§ BRIEF
Revise the items by changing every "Screen dimensions:" to "Screen size:", and leave the rest as it is.

§ MATERIAL SHOWN
* start *
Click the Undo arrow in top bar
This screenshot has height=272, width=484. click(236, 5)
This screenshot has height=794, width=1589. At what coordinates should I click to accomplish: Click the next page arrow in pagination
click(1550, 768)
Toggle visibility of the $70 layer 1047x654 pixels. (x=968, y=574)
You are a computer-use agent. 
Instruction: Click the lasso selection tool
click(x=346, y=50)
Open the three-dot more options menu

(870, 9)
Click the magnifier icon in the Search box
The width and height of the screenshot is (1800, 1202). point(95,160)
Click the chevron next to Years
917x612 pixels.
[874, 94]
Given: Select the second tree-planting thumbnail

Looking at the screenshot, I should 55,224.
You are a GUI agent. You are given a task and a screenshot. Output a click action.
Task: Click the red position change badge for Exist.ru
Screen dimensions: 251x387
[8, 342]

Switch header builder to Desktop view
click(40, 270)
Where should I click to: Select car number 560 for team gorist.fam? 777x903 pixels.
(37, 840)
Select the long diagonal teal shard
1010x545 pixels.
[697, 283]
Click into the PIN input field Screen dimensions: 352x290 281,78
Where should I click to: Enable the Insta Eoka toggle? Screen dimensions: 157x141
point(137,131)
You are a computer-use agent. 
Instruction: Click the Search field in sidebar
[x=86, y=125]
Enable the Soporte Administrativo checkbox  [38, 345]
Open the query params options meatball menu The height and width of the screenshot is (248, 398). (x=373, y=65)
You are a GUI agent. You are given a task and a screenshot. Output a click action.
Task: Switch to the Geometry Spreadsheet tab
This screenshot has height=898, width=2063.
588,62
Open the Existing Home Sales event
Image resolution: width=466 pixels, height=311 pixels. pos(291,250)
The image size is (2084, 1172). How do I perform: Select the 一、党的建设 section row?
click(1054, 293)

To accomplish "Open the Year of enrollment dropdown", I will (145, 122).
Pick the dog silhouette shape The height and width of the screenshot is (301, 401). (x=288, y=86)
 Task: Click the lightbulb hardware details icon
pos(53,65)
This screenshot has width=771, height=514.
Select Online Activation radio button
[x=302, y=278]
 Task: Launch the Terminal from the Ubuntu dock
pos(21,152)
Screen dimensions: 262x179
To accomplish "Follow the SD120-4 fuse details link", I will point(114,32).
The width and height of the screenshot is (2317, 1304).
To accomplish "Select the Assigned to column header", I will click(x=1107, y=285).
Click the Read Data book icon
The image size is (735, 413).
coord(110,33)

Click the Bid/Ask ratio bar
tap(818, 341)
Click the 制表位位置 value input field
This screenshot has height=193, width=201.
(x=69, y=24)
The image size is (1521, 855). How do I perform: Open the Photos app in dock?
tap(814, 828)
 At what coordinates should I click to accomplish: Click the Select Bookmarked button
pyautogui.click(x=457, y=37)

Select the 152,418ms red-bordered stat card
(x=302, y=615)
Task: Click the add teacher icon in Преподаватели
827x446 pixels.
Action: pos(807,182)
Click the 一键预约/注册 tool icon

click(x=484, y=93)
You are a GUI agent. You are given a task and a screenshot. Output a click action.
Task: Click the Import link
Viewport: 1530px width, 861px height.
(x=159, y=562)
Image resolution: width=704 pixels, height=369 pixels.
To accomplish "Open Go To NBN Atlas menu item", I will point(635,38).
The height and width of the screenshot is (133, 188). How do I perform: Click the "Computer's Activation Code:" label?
* end *
§ RIGHT ANSWER
Click the Undo arrow in top bar
This screenshot has height=272, width=484. click(236, 5)
This screenshot has height=794, width=1589. At what coordinates should I click to accomplish: Click the next page arrow in pagination
click(1550, 768)
Toggle visibility of the $70 layer 1047x654 pixels. (x=968, y=574)
You are a computer-use agent. 
Instruction: Click the lasso selection tool
click(x=346, y=50)
Open the three-dot more options menu

(870, 9)
Click the magnifier icon in the Search box
The width and height of the screenshot is (1800, 1202). point(95,160)
Click the chevron next to Years
917x612 pixels.
[874, 94]
Given: Select the second tree-planting thumbnail

Looking at the screenshot, I should 55,224.
You are a GUI agent. You are given a task and a screenshot. Output a click action.
Task: Click the red position change badge for Exist.ru
Screen size: 251x387
[8, 342]

Switch header builder to Desktop view
click(40, 270)
Where should I click to: Select car number 560 for team gorist.fam? 777x903 pixels.
(37, 840)
Select the long diagonal teal shard
1010x545 pixels.
[697, 283]
Click into the PIN input field Screen size: 352x290 281,78
Where should I click to: Enable the Insta Eoka toggle? Screen size: 157x141
point(137,131)
You are a computer-use agent. 
Instruction: Click the Search field in sidebar
[x=86, y=125]
Enable the Soporte Administrativo checkbox  [38, 345]
Open the query params options meatball menu The height and width of the screenshot is (248, 398). (x=373, y=65)
You are a GUI agent. You are given a task and a screenshot. Output a click action.
Task: Switch to the Geometry Spreadsheet tab
This screenshot has height=898, width=2063.
588,62
Open the Existing Home Sales event
Image resolution: width=466 pixels, height=311 pixels. pos(291,250)
The image size is (2084, 1172). How do I perform: Select the 一、党的建设 section row?
click(1054, 293)

To accomplish "Open the Year of enrollment dropdown", I will (145, 122).
Pick the dog silhouette shape The height and width of the screenshot is (301, 401). (x=288, y=86)
 Task: Click the lightbulb hardware details icon
pos(53,65)
This screenshot has width=771, height=514.
Select Online Activation radio button
[x=302, y=278]
 Task: Launch the Terminal from the Ubuntu dock
pos(21,152)
Screen size: 262x179
To accomplish "Follow the SD120-4 fuse details link", I will point(114,32).
The width and height of the screenshot is (2317, 1304).
To accomplish "Select the Assigned to column header", I will click(x=1107, y=285).
Click the Read Data book icon
The image size is (735, 413).
coord(110,33)

Click the Bid/Ask ratio bar
tap(818, 341)
Click the 制表位位置 value input field
This screenshot has height=193, width=201.
(x=69, y=24)
The image size is (1521, 855). How do I perform: Open the Photos app in dock?
tap(814, 828)
 At what coordinates should I click to accomplish: Click the Select Bookmarked button
pyautogui.click(x=457, y=37)

Select the 152,418ms red-bordered stat card
(x=302, y=615)
Task: Click the add teacher icon in Преподаватели
827x446 pixels.
Action: pos(807,182)
Click the 一键预约/注册 tool icon

click(x=484, y=93)
You are a GUI agent. You are given a task and a screenshot. Output a click action.
Task: Click the Import link
Viewport: 1530px width, 861px height.
(x=159, y=562)
Image resolution: width=704 pixels, height=369 pixels.
To accomplish "Open Go To NBN Atlas menu item", I will point(635,38).
The height and width of the screenshot is (133, 188). How do I perform: Click the "Computer's Activation Code:" label?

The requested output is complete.